[Task details] Look through the material and copy each line holding "channel".

[Recorded information]

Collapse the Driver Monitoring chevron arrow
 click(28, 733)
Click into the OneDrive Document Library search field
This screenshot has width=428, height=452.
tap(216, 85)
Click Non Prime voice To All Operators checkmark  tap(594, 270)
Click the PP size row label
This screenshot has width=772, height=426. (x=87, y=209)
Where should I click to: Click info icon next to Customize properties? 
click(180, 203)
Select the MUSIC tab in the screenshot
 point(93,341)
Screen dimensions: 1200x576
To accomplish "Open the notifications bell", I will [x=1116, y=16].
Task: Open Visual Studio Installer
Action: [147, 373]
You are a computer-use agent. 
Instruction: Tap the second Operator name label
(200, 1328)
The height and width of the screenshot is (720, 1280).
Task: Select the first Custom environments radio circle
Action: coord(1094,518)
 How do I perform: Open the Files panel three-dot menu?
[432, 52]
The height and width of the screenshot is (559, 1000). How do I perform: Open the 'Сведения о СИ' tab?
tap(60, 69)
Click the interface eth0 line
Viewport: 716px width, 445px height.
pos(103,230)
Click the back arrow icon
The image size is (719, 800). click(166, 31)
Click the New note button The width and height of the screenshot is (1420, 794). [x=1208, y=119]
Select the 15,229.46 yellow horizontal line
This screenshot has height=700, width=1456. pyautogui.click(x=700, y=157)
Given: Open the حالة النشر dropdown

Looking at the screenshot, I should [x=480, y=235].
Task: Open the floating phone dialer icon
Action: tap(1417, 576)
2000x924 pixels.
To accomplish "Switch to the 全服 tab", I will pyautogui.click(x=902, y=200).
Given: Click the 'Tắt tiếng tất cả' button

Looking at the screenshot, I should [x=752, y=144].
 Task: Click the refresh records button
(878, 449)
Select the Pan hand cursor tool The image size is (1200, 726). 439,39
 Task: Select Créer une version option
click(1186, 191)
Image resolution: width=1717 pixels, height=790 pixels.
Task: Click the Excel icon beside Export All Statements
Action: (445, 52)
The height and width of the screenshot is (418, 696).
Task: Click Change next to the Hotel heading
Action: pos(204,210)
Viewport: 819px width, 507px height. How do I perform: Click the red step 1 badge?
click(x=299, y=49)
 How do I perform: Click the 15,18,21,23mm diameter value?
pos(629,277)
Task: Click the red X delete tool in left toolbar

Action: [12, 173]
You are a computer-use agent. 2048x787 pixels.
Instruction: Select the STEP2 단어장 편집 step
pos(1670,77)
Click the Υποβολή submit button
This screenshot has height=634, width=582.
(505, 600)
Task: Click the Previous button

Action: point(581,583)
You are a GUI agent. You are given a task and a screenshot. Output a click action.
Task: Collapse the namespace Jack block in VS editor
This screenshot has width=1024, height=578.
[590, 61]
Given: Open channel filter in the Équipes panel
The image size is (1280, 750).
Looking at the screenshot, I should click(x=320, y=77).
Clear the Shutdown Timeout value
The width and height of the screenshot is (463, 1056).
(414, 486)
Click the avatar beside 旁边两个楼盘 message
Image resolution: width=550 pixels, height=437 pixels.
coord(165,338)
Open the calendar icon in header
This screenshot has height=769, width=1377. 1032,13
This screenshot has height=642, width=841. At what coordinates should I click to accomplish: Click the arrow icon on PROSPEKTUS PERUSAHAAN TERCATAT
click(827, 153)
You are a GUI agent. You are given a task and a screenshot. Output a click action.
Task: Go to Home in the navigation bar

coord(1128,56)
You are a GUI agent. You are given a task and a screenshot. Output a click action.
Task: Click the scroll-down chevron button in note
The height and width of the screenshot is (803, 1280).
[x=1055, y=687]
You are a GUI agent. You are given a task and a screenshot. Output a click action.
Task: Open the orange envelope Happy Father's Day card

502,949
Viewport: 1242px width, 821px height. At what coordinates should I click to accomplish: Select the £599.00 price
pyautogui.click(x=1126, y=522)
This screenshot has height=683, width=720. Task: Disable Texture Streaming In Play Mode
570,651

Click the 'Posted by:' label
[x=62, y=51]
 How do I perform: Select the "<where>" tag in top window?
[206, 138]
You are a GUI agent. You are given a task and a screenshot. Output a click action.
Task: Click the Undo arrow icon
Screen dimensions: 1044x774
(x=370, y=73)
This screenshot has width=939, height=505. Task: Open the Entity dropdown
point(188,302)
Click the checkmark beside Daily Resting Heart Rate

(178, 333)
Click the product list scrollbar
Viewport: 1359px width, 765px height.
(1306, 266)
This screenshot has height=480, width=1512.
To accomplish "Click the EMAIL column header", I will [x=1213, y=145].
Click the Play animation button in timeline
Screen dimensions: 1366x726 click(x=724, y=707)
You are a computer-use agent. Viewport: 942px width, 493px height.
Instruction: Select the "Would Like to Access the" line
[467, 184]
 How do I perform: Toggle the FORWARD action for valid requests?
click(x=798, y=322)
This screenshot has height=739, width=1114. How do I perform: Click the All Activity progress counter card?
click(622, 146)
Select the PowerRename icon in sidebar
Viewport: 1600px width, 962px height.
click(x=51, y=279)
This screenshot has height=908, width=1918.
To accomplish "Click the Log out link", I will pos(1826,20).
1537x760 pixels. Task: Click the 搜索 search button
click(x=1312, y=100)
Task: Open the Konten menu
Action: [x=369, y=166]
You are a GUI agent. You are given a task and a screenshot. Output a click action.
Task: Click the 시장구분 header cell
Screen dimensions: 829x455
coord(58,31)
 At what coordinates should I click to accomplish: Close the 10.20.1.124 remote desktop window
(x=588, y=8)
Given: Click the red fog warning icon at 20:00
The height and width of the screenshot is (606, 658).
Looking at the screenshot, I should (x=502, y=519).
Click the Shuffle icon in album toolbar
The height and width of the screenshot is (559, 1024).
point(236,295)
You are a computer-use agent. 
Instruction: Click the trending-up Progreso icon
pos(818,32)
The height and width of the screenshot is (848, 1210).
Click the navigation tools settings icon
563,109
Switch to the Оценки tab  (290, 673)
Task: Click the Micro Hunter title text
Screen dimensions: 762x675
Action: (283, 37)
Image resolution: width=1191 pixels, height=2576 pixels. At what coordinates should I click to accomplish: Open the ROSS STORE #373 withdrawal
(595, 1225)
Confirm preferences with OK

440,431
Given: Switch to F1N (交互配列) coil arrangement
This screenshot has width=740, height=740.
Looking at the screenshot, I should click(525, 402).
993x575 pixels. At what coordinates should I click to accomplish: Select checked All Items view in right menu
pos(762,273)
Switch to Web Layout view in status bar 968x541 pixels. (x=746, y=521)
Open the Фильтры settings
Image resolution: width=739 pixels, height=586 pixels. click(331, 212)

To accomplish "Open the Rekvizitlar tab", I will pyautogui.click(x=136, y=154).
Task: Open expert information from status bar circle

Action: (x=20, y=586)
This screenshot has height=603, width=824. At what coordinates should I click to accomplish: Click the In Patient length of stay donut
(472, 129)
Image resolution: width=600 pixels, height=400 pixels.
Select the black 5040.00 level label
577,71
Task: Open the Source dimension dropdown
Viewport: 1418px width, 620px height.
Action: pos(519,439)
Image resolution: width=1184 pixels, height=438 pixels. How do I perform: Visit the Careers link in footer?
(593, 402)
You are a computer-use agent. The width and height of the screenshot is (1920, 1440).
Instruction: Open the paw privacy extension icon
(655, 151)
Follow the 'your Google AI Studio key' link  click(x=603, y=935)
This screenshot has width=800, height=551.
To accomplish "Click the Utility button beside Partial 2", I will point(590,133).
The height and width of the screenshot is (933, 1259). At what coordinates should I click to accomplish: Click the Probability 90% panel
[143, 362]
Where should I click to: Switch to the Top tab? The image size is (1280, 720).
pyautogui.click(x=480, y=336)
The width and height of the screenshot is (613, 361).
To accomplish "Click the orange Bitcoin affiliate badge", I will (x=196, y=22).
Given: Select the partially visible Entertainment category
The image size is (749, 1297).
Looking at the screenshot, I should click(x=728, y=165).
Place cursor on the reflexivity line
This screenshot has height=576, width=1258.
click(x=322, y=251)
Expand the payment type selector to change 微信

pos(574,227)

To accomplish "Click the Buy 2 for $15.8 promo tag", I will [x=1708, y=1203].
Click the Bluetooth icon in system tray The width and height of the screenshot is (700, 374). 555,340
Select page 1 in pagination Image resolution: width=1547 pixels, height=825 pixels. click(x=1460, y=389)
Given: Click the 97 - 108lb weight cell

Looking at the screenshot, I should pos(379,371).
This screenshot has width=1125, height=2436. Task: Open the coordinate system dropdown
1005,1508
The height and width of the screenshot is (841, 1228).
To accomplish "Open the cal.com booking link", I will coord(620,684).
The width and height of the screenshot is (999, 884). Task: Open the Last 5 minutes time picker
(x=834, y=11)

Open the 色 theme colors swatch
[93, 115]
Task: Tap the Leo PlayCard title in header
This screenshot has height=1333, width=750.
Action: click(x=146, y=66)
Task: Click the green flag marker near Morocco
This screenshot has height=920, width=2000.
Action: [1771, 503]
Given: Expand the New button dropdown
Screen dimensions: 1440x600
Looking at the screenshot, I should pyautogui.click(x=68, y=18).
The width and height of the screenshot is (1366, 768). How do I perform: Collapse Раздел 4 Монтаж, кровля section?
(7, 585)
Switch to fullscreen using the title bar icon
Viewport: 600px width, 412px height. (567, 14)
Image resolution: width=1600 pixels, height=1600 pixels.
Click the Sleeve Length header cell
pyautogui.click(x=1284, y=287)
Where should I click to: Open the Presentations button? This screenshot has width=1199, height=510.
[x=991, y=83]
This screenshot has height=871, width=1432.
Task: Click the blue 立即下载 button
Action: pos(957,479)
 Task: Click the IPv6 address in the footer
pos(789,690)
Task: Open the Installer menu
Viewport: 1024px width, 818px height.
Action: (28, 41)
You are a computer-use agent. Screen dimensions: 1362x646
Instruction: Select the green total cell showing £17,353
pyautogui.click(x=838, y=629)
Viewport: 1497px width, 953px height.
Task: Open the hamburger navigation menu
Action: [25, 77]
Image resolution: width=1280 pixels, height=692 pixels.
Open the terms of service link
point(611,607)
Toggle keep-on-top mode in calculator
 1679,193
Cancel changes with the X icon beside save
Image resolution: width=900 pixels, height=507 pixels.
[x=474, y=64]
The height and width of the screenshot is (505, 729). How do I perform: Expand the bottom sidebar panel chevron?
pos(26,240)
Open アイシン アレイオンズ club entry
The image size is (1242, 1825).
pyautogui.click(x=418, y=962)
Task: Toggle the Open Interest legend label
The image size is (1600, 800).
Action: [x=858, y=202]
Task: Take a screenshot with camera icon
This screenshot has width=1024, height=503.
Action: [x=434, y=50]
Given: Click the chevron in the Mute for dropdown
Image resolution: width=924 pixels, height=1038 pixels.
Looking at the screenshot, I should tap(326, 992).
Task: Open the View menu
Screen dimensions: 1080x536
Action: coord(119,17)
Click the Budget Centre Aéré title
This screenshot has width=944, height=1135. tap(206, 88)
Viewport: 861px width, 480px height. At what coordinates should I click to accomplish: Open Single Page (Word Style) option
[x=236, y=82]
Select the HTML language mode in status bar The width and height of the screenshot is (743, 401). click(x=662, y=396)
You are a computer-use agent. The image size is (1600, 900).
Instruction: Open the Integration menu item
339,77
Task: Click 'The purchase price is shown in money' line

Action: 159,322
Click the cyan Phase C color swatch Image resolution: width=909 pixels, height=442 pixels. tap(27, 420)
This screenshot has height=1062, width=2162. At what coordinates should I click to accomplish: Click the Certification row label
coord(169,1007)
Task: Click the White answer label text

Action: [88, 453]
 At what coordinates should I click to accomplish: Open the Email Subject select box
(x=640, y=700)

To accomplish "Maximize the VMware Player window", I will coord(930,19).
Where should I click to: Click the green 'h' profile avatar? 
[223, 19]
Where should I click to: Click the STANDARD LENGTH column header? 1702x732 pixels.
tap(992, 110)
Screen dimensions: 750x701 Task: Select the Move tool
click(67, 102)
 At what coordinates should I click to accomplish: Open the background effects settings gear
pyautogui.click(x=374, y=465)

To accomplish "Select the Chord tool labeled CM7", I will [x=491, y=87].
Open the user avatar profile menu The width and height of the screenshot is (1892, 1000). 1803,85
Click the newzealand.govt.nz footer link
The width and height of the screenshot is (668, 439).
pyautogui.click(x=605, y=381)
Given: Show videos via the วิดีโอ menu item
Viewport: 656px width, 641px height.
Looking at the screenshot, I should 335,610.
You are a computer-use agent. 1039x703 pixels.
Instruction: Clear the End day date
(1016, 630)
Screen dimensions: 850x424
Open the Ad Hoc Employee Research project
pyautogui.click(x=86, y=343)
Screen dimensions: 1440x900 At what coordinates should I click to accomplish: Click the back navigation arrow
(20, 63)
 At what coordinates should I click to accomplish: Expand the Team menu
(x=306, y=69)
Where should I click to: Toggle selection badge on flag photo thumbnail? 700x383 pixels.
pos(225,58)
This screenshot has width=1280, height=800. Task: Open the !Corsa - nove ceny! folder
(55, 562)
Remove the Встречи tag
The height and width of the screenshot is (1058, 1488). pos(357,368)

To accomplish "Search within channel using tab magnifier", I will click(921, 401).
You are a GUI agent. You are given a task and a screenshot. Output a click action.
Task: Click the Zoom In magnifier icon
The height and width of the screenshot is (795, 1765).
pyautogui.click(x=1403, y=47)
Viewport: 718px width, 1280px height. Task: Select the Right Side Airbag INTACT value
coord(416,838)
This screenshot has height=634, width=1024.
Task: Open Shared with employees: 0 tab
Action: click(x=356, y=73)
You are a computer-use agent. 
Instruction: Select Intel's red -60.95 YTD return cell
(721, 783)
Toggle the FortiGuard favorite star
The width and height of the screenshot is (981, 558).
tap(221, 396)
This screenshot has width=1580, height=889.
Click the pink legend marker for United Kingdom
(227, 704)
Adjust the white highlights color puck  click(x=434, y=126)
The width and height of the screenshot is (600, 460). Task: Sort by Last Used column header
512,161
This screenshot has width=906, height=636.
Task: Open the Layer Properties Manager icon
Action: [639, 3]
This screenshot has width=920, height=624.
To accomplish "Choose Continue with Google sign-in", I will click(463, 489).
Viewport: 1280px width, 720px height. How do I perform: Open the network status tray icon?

[Answer]
Given: Open channel filter in the Équipes panel
To accomplish "Search within channel using tab magnifier", I will click(921, 401).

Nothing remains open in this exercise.